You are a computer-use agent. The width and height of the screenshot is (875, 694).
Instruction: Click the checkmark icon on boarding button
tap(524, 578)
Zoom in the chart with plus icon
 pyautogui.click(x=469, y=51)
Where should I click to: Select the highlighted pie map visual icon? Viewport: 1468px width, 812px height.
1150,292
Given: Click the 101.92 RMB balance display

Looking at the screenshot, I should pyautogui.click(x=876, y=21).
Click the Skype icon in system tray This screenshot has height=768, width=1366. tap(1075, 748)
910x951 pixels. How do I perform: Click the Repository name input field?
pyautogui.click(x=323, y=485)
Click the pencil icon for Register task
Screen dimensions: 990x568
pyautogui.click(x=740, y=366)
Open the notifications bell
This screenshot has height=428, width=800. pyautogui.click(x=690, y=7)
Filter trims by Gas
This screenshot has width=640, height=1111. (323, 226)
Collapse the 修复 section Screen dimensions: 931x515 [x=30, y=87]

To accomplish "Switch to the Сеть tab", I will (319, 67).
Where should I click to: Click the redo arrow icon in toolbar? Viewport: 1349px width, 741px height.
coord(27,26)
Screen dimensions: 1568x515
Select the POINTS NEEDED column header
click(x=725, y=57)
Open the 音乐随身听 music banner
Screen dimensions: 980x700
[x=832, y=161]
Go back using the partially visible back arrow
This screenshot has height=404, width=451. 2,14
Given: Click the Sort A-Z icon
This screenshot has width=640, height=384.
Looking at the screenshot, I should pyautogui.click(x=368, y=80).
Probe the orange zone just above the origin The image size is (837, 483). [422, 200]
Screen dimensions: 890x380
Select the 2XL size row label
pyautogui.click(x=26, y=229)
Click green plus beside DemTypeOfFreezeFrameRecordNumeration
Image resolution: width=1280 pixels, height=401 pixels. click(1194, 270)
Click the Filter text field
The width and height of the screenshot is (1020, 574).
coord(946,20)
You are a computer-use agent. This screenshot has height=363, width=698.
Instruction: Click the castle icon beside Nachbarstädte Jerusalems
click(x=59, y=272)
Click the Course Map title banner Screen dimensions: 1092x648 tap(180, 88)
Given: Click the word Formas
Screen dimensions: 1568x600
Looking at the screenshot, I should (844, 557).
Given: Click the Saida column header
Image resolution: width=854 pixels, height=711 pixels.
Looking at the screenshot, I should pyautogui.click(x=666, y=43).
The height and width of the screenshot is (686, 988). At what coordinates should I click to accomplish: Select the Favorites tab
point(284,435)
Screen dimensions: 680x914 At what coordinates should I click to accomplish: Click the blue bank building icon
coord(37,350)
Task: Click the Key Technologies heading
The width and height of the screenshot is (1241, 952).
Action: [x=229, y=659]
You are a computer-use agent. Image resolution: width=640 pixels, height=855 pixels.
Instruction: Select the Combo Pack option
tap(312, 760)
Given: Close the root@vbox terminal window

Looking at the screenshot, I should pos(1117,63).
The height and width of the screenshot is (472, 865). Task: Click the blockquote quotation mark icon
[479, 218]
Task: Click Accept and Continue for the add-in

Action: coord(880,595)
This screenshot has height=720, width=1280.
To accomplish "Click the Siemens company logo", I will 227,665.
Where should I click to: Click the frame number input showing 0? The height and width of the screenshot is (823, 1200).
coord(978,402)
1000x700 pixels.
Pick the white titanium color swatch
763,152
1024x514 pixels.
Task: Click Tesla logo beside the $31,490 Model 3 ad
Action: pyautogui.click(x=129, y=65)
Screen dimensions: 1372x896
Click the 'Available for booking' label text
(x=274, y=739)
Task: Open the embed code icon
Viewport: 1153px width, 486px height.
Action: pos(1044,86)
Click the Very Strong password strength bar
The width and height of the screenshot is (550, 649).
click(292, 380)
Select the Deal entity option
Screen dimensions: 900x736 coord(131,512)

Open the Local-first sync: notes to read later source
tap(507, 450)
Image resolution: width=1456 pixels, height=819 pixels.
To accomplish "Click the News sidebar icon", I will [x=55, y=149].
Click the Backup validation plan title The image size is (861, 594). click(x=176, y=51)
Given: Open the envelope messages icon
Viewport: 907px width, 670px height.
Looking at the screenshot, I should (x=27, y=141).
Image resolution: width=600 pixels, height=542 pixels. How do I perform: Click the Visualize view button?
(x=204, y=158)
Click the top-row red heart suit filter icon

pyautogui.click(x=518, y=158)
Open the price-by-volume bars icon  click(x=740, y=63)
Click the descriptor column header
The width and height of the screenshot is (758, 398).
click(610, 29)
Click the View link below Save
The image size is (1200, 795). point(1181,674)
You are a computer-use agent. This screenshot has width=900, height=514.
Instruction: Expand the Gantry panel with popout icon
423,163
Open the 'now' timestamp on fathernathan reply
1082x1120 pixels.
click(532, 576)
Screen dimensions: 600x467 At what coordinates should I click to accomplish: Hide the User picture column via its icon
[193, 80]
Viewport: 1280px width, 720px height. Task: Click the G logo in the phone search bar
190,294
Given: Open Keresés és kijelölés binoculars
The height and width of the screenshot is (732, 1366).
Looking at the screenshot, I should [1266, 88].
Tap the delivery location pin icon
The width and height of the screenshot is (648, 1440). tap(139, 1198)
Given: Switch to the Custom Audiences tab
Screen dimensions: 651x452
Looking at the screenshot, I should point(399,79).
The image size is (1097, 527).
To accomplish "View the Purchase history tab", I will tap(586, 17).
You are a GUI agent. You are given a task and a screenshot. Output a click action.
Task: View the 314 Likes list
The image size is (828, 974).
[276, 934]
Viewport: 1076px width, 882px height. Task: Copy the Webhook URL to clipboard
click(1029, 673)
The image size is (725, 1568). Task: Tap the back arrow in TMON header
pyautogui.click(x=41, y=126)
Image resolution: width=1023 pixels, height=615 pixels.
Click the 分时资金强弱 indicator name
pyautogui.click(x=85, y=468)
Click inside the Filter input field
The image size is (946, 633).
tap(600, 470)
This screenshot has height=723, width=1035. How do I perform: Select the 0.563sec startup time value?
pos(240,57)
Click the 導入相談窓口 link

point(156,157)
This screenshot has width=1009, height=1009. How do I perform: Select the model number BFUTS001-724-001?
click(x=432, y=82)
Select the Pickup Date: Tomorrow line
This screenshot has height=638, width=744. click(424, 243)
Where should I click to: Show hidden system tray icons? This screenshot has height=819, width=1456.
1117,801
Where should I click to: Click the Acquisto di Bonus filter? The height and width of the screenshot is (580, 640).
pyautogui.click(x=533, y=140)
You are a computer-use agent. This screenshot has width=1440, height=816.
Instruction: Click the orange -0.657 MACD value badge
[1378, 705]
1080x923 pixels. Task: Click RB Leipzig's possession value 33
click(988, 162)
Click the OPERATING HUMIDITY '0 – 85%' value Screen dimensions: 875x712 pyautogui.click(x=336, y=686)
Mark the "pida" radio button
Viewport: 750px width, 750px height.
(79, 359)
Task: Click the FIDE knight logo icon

-- -- --

**Action item:** Scan the data for the string "computer" and copy each line in which it occurs.

**Completed task:**
You are a computer-use agent. The width and height of the screenshot is (875, 694).
You are a computer-use agent. This screenshot has height=363, width=698.
You are a computer-use agent. Image resolution: width=640 pixels, height=855 pixels.
You are a computer-use agent. This screenshot has width=900, height=514.
You are a computer-use agent. This screenshot has width=1440, height=816.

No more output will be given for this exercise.